Rob Clark, chief officer of the Southern Inshore Fisheries and Conservation Authority (SIFCA) said that the revised approach to the management of commercial fishing within these maritime sites would ensure EU rules are fully met and inshore fisheries are sustainable.

“Building on existing management measures will ensure that all existing and potential commercial fishing is subject to an assessment of their impact on the sites,” he told the annual conference of the Institute of Fisheries Management (IFM) in Liverpool. 

Revised management rules would meet EU directives which called for seabed habitats and species in them to be restored to a “favourable conservation status” and for activities which would “significantly disturb or deteriorate them” to be prohibited. An existing matrix-type approach showing the effect of fishing gears on conservation objectives is being used to enable regulators to decide if priority management measures should be introduced to protect a site, or whether further assessment was necessary.

Fishing activities have been classified as red, amber, green or blue according to the potential or actual impact of fishing gear on a site.

IFCAs have already introduced byelaws restricting potentially damaging fishing from some 5,680 square kilometres of the most important near shore areas classified as red risks, and the Department for Environment, Food and Rural Affairs (Defra) expects measures to address amber risks to be in place by 2016.

Mr.
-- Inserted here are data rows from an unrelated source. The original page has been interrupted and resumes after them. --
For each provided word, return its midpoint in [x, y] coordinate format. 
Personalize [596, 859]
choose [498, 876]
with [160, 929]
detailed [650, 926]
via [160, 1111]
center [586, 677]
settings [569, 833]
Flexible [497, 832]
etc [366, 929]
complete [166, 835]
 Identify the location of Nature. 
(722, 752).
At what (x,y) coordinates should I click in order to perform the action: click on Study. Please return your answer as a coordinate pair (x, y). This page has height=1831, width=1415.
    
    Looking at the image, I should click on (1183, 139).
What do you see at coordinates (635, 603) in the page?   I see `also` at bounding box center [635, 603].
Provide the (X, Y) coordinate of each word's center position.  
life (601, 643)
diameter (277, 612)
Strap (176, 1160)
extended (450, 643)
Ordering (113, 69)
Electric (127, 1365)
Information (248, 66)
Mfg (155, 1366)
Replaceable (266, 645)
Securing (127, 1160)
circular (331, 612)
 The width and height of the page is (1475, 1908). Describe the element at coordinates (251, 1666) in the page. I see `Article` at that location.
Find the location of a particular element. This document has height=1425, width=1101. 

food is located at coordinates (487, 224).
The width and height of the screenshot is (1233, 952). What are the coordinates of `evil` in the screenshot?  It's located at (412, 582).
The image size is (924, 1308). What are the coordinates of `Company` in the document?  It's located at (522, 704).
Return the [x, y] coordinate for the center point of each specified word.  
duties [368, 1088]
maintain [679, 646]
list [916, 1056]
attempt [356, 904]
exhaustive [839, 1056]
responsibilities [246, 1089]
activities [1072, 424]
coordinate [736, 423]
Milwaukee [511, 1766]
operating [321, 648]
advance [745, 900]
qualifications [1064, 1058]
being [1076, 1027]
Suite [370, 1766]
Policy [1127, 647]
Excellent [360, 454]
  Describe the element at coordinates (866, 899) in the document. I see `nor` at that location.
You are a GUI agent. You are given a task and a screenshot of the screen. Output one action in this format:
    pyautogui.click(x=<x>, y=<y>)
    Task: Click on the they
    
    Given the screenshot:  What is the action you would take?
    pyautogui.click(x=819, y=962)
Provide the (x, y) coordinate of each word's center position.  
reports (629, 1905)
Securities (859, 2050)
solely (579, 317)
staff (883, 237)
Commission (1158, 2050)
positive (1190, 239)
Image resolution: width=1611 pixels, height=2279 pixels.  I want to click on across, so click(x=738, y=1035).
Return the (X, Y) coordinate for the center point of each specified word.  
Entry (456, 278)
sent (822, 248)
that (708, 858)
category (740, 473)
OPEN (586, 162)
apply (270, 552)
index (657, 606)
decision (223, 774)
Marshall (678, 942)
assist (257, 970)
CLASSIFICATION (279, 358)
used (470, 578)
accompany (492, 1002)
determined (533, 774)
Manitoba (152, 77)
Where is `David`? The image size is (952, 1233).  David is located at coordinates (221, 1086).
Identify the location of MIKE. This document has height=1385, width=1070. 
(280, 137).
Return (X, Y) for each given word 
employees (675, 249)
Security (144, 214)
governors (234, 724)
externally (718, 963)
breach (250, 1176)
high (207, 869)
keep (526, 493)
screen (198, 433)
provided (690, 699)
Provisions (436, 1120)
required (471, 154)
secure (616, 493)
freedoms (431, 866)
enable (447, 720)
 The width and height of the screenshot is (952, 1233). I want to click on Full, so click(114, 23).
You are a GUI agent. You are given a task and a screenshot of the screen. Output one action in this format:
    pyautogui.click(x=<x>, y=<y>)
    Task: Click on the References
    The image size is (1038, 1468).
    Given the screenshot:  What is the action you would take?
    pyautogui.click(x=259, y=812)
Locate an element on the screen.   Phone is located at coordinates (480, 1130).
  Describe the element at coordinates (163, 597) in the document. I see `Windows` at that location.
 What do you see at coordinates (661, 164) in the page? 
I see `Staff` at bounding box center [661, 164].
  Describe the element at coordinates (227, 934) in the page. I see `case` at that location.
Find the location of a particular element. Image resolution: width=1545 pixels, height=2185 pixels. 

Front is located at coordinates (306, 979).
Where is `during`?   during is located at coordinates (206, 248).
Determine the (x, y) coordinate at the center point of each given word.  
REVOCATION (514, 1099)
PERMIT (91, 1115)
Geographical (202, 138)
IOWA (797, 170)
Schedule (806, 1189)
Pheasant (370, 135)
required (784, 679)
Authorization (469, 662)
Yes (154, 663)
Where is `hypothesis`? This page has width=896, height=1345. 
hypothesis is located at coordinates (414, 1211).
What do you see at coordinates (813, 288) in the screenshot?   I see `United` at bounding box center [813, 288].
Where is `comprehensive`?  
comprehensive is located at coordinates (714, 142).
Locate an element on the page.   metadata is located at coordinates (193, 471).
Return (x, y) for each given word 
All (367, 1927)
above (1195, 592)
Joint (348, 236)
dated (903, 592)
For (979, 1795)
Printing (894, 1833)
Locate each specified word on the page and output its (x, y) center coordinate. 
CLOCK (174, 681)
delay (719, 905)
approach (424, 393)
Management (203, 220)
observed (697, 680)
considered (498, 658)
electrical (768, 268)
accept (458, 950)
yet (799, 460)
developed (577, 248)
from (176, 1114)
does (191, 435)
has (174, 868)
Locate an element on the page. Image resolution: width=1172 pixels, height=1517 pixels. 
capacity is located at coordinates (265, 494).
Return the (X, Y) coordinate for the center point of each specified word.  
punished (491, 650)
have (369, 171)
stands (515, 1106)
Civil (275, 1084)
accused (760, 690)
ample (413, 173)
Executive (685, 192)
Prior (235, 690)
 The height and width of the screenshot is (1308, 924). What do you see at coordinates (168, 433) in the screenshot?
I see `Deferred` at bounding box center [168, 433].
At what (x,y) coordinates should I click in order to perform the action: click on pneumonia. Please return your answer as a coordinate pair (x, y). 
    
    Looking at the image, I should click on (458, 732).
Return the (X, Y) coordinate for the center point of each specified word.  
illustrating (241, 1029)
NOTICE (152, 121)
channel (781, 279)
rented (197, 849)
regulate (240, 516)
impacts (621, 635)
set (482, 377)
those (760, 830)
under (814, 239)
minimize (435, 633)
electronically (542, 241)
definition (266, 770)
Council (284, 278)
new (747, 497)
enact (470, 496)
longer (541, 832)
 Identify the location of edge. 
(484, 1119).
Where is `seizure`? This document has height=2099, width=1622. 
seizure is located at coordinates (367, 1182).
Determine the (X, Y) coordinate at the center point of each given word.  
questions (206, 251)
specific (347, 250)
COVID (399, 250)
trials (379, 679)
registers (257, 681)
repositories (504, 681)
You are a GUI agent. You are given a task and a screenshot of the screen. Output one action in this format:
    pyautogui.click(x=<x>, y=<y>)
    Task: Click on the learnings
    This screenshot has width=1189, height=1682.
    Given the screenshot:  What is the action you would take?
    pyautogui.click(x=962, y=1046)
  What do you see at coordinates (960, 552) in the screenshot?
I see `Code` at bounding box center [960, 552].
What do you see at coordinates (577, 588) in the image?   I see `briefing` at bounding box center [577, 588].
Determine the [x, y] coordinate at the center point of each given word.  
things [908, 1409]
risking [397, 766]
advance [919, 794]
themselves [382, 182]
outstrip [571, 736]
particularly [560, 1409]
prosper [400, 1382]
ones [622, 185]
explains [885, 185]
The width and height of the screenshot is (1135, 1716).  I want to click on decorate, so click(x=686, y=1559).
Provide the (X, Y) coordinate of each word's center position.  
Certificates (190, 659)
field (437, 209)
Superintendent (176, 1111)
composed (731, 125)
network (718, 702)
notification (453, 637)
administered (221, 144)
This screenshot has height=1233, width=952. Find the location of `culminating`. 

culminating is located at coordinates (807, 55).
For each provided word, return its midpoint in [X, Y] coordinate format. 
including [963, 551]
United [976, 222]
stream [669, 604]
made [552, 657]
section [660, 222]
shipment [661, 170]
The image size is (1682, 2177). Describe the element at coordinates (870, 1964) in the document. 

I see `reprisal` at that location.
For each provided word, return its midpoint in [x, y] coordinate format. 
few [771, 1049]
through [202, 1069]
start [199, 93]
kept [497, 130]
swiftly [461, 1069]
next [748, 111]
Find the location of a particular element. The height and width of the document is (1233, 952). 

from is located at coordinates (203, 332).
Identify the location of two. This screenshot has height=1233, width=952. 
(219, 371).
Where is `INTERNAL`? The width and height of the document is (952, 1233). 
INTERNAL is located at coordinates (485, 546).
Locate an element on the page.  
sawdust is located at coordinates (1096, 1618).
Clark said there was still a significant amount of work to be done by the 10 IFCAs and their partners covering the whole English coast, to deliver the government’s commitments for lower risk fishing activities in these areas.

Amber risks would be at sites where there was doubt whether conservation objectives would be achieved because of its sensitivity to a type of fishing.  The effect of that activity would need to be assessed at each site affected and management action taken based on the assessment.